Forsythe pursed his lips. "Not yet," he said slowly. "She may have ways of keeping tabs on what the police are up to. Let's just watch her ourselves for a couple of days."

"Both of us?"

"Yes," Forsythe said. "I've got an inside connection with these people; you're an outsider none of them know. Between us, we should have them pretty well covered."
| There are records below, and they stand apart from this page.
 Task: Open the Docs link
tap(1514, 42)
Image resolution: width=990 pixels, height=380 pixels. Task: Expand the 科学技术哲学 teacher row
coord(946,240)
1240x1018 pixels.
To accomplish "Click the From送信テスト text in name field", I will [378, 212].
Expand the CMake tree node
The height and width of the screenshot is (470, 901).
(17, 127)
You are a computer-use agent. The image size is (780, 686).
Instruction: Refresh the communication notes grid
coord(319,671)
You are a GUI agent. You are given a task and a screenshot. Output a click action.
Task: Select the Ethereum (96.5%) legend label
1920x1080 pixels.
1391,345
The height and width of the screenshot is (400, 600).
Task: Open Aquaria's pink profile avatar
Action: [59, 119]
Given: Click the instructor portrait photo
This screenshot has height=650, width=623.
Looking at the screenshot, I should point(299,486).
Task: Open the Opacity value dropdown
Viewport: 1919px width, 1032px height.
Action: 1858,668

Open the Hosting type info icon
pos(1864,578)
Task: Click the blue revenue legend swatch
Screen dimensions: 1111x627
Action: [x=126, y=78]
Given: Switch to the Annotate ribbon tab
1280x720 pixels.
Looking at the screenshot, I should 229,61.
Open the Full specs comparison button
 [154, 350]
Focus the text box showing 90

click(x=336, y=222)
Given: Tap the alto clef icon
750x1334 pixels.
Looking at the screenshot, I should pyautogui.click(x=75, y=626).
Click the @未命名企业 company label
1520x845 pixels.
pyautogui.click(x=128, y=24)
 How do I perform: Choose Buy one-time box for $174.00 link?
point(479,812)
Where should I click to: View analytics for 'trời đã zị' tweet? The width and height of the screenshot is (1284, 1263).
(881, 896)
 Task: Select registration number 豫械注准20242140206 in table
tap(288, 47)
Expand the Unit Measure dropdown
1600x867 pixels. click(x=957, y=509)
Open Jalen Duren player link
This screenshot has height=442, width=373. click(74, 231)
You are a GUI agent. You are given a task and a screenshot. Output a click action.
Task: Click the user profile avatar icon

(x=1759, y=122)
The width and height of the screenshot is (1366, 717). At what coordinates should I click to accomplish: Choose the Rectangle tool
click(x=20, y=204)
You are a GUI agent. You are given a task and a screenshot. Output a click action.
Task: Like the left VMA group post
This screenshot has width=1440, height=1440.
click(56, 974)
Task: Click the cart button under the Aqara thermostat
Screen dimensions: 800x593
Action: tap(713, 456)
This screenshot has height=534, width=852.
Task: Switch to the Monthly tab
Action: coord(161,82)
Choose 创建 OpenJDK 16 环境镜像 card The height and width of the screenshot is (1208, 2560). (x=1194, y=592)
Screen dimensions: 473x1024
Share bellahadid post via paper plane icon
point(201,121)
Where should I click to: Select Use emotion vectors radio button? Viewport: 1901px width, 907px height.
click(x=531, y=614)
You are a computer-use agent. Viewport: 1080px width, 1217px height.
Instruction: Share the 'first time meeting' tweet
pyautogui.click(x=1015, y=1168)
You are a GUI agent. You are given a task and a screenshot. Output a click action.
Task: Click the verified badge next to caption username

"You're going to stay here yourself, then?" Pirbazari asked. "There's a lot of work waiting for you on Uhuru."

"There's enough I can do here," Forsythe said. "Try to catch up on my reading, for one thing. I'll send Slavis back—he can sit in on any meetings and take notes for me."

"He can't cast votes for you."

"There's nothing important coming up for at least two weeks," Forsythe said firmly. "At any rate, Ronyon's not going to be able to travel for another day or two at the earliest, and I'm not leaving without him."

He glanced into a deserted lounge alcove as they passed it, looking at the darkness outside the far windows. "Besides," he added quietly, "whatever Lalasha and Kosta are up to, they didn't cause what happened at Angelmass. Something strange is going on out there. I'm not leaving until I find out what."